Problem: What needs transcribing is the line with "Task: Select application number 202411100493" and every line after it to the end of the records, exactly and alone, with no pictures.

+ + + +

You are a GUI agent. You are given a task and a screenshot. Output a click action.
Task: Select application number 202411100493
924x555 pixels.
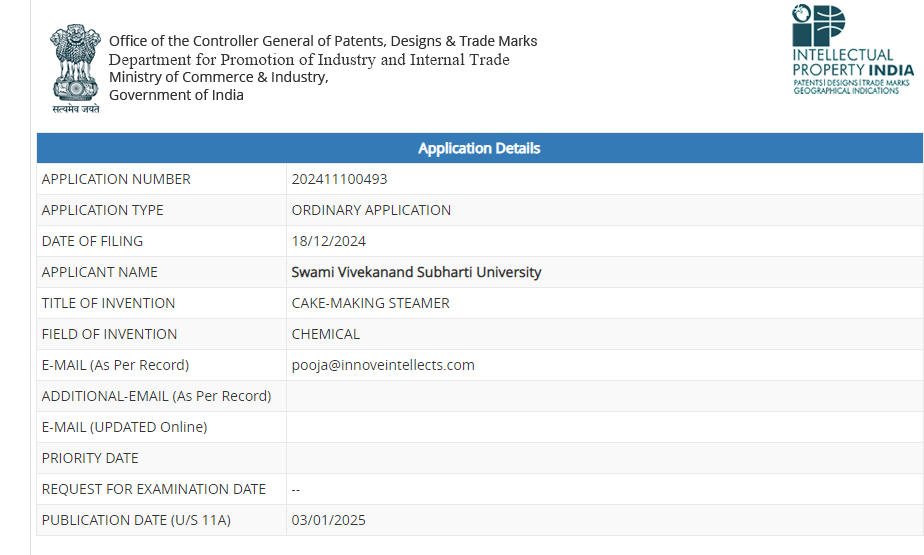pyautogui.click(x=339, y=179)
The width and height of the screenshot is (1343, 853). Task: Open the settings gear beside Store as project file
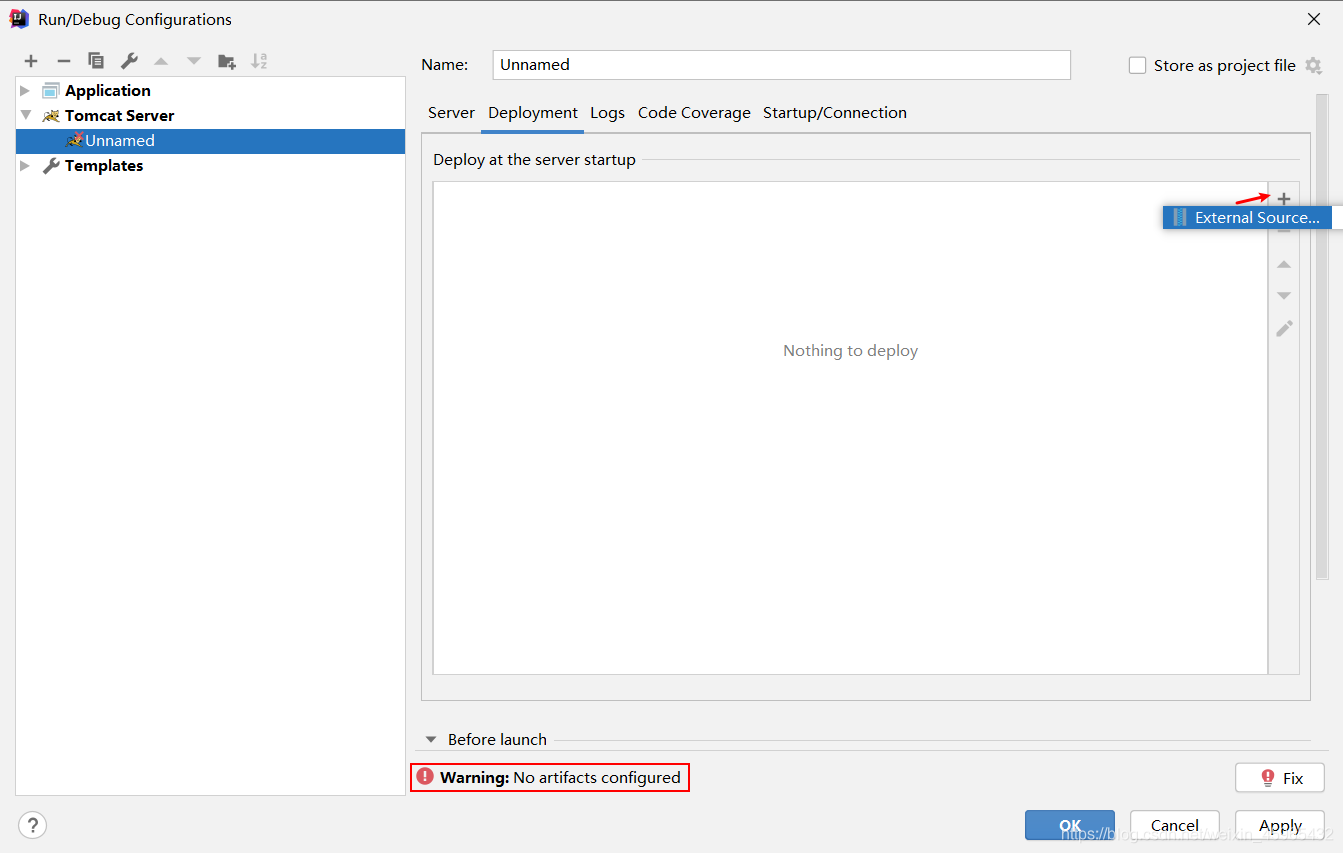1314,64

+ + + +

Exercise solution:
Task: Select application number 202411100493
924x555 pixels.
pyautogui.click(x=339, y=179)
The width and height of the screenshot is (1343, 853). Task: Open the settings gear beside Store as project file
1314,64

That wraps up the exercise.